Would you please copy out each entry exactly?

▼

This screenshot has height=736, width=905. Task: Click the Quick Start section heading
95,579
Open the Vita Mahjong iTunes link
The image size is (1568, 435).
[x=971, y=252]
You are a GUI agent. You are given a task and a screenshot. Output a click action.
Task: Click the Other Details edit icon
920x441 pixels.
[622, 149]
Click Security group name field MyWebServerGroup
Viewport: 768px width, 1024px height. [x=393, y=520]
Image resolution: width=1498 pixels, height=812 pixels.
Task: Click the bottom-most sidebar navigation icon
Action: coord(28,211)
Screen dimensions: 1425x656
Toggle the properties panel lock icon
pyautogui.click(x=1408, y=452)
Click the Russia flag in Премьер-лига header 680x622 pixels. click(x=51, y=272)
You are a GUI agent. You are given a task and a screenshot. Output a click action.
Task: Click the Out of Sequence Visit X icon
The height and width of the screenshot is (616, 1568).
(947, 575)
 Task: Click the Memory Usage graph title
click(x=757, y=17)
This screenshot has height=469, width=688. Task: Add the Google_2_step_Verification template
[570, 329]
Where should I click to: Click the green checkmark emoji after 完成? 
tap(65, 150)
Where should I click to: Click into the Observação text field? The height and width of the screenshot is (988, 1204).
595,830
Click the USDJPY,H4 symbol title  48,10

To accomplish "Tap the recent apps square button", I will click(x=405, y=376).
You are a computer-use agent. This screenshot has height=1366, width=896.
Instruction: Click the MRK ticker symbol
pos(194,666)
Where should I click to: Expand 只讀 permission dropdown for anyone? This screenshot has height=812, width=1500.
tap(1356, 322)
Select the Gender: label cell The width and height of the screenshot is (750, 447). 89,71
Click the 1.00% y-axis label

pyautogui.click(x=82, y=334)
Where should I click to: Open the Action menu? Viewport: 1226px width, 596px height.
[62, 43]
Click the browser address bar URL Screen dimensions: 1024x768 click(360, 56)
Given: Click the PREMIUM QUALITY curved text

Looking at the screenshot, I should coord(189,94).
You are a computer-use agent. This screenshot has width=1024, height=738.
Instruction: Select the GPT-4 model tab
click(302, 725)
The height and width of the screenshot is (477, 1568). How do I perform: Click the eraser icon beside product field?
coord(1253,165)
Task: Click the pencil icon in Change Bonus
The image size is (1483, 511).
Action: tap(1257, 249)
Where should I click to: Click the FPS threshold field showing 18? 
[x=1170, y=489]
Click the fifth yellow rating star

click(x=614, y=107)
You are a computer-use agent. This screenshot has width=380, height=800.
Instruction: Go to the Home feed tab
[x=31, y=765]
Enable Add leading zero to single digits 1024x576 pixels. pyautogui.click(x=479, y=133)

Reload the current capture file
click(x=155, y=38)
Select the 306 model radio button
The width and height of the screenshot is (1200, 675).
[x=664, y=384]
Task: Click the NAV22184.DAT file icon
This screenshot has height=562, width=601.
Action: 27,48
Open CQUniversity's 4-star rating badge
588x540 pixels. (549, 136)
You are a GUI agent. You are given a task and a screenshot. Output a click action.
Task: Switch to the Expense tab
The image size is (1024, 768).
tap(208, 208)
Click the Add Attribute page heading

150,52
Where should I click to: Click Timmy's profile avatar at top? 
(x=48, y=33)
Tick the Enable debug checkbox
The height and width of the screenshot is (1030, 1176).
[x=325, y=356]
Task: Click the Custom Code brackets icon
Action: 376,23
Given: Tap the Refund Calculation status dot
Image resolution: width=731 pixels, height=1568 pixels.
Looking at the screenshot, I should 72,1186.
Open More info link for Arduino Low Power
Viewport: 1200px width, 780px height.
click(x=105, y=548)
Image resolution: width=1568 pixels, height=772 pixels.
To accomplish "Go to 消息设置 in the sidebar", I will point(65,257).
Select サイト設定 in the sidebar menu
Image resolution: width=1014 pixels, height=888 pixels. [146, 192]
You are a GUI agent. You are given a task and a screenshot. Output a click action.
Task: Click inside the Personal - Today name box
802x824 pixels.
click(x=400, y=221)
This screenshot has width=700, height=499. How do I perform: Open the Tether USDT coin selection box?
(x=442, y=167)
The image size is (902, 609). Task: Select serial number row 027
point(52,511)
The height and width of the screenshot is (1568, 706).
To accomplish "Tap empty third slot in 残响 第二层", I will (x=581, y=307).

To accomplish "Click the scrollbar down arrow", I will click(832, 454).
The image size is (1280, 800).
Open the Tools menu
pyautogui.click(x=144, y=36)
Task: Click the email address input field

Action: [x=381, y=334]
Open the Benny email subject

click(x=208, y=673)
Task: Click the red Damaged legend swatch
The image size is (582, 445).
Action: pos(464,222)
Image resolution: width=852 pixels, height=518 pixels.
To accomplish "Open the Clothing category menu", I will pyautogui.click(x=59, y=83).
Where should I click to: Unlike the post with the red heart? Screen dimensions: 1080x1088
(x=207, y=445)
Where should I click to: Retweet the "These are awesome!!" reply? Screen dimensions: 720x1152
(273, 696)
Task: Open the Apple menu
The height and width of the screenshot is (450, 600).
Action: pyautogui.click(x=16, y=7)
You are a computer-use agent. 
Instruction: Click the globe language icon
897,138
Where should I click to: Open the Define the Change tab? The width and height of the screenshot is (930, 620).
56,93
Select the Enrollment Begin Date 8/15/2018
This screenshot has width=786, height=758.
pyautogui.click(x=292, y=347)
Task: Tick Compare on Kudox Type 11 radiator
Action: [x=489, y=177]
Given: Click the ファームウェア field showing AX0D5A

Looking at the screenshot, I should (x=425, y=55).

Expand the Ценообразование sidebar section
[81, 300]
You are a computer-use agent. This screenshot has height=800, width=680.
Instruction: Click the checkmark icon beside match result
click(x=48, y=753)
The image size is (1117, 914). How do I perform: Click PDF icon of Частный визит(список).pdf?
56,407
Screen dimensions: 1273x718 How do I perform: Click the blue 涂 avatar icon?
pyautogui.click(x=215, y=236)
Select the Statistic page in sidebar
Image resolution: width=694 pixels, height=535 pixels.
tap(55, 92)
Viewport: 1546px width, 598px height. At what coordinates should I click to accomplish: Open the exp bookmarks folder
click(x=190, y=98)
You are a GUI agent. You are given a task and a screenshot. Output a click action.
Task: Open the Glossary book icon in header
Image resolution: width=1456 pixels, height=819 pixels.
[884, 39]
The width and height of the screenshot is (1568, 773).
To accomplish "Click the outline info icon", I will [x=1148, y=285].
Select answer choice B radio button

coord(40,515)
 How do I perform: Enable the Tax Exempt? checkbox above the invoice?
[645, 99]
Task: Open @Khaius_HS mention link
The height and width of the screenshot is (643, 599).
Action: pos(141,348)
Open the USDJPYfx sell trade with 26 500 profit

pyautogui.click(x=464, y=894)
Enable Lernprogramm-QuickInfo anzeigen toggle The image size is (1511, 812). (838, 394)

▲

● **Exercise response**:
This screenshot has height=736, width=905. Task: Click the Quick Start section heading
95,579
Open the Vita Mahjong iTunes link
The image size is (1568, 435).
[x=971, y=252]
You are a GUI agent. You are given a task and a screenshot. Output a click action.
Task: Click the Other Details edit icon
920x441 pixels.
[622, 149]
Click Security group name field MyWebServerGroup
Viewport: 768px width, 1024px height. [x=393, y=520]
Image resolution: width=1498 pixels, height=812 pixels.
Task: Click the bottom-most sidebar navigation icon
Action: coord(28,211)
Screen dimensions: 1425x656
Toggle the properties panel lock icon
pyautogui.click(x=1408, y=452)
Click the Russia flag in Премьер-лига header 680x622 pixels. click(x=51, y=272)
You are a GUI agent. You are given a task and a screenshot. Output a click action.
Task: Click the Out of Sequence Visit X icon
The height and width of the screenshot is (616, 1568).
(947, 575)
 Task: Click the Memory Usage graph title
click(x=757, y=17)
This screenshot has height=469, width=688. Task: Add the Google_2_step_Verification template
[570, 329]
Where should I click to: Click the green checkmark emoji after 完成? 
tap(65, 150)
Where should I click to: Click into the Observação text field? The height and width of the screenshot is (988, 1204).
595,830
Click the USDJPY,H4 symbol title  48,10

To accomplish "Tap the recent apps square button", I will click(x=405, y=376).
You are a computer-use agent. This screenshot has height=1366, width=896.
Instruction: Click the MRK ticker symbol
pos(194,666)
Where should I click to: Expand 只讀 permission dropdown for anyone? This screenshot has height=812, width=1500.
tap(1356, 322)
Select the Gender: label cell The width and height of the screenshot is (750, 447). 89,71
Click the 1.00% y-axis label

pyautogui.click(x=82, y=334)
Where should I click to: Open the Action menu? Viewport: 1226px width, 596px height.
[62, 43]
Click the browser address bar URL Screen dimensions: 1024x768 click(360, 56)
Given: Click the PREMIUM QUALITY curved text

Looking at the screenshot, I should coord(189,94).
You are a computer-use agent. This screenshot has width=1024, height=738.
Instruction: Select the GPT-4 model tab
click(302, 725)
The height and width of the screenshot is (477, 1568). How do I perform: Click the eraser icon beside product field?
coord(1253,165)
Task: Click the pencil icon in Change Bonus
The image size is (1483, 511).
Action: tap(1257, 249)
Where should I click to: Click the FPS threshold field showing 18? 
[x=1170, y=489]
Click the fifth yellow rating star

click(x=614, y=107)
You are a computer-use agent. This screenshot has width=380, height=800.
Instruction: Go to the Home feed tab
[x=31, y=765]
Enable Add leading zero to single digits 1024x576 pixels. pyautogui.click(x=479, y=133)

Reload the current capture file
click(x=155, y=38)
Select the 306 model radio button
The width and height of the screenshot is (1200, 675).
[x=664, y=384]
Task: Click the NAV22184.DAT file icon
This screenshot has height=562, width=601.
Action: 27,48
Open CQUniversity's 4-star rating badge
588x540 pixels. (549, 136)
You are a GUI agent. You are given a task and a screenshot. Output a click action.
Task: Switch to the Expense tab
The image size is (1024, 768).
tap(208, 208)
Click the Add Attribute page heading

150,52
Where should I click to: Click Timmy's profile avatar at top? 
(x=48, y=33)
Tick the Enable debug checkbox
The height and width of the screenshot is (1030, 1176).
[x=325, y=356]
Task: Click the Custom Code brackets icon
Action: 376,23
Given: Tap the Refund Calculation status dot
Image resolution: width=731 pixels, height=1568 pixels.
Looking at the screenshot, I should 72,1186.
Open More info link for Arduino Low Power
Viewport: 1200px width, 780px height.
click(x=105, y=548)
Image resolution: width=1568 pixels, height=772 pixels.
To accomplish "Go to 消息设置 in the sidebar", I will point(65,257).
Select サイト設定 in the sidebar menu
Image resolution: width=1014 pixels, height=888 pixels. [146, 192]
You are a GUI agent. You are given a task and a screenshot. Output a click action.
Task: Click inside the Personal - Today name box
802x824 pixels.
click(x=400, y=221)
This screenshot has width=700, height=499. How do I perform: Open the Tether USDT coin selection box?
(x=442, y=167)
The image size is (902, 609). Task: Select serial number row 027
point(52,511)
The height and width of the screenshot is (1568, 706).
To accomplish "Tap empty third slot in 残响 第二层", I will (x=581, y=307).

To accomplish "Click the scrollbar down arrow", I will click(832, 454).
The image size is (1280, 800).
Open the Tools menu
pyautogui.click(x=144, y=36)
Task: Click the email address input field

Action: [x=381, y=334]
Open the Benny email subject

click(x=208, y=673)
Task: Click the red Damaged legend swatch
The image size is (582, 445).
Action: pos(464,222)
Image resolution: width=852 pixels, height=518 pixels.
To accomplish "Open the Clothing category menu", I will pyautogui.click(x=59, y=83).
Where should I click to: Unlike the post with the red heart? Screen dimensions: 1080x1088
(x=207, y=445)
Where should I click to: Retweet the "These are awesome!!" reply? Screen dimensions: 720x1152
(273, 696)
Task: Open the Apple menu
The height and width of the screenshot is (450, 600).
Action: pyautogui.click(x=16, y=7)
You are a computer-use agent. 
Instruction: Click the globe language icon
897,138
Where should I click to: Open the Define the Change tab? The width and height of the screenshot is (930, 620).
56,93
Select the Enrollment Begin Date 8/15/2018
This screenshot has width=786, height=758.
pyautogui.click(x=292, y=347)
Task: Tick Compare on Kudox Type 11 radiator
Action: [x=489, y=177]
Given: Click the ファームウェア field showing AX0D5A

Looking at the screenshot, I should (x=425, y=55).

Expand the Ценообразование sidebar section
[81, 300]
You are a computer-use agent. This screenshot has height=800, width=680.
Instruction: Click the checkmark icon beside match result
click(x=48, y=753)
The image size is (1117, 914). How do I perform: Click PDF icon of Частный визит(список).pdf?
56,407
Screen dimensions: 1273x718 How do I perform: Click the blue 涂 avatar icon?
pyautogui.click(x=215, y=236)
Select the Statistic page in sidebar
Image resolution: width=694 pixels, height=535 pixels.
tap(55, 92)
Viewport: 1546px width, 598px height. At what coordinates should I click to accomplish: Open the exp bookmarks folder
click(x=190, y=98)
You are a GUI agent. You are given a task and a screenshot. Output a click action.
Task: Open the Glossary book icon in header
Image resolution: width=1456 pixels, height=819 pixels.
[884, 39]
The width and height of the screenshot is (1568, 773).
To accomplish "Click the outline info icon", I will [x=1148, y=285].
Select answer choice B radio button

coord(40,515)
 How do I perform: Enable the Tax Exempt? checkbox above the invoice?
[645, 99]
Task: Open @Khaius_HS mention link
The height and width of the screenshot is (643, 599).
Action: pos(141,348)
Open the USDJPYfx sell trade with 26 500 profit

pyautogui.click(x=464, y=894)
Enable Lernprogramm-QuickInfo anzeigen toggle The image size is (1511, 812). (838, 394)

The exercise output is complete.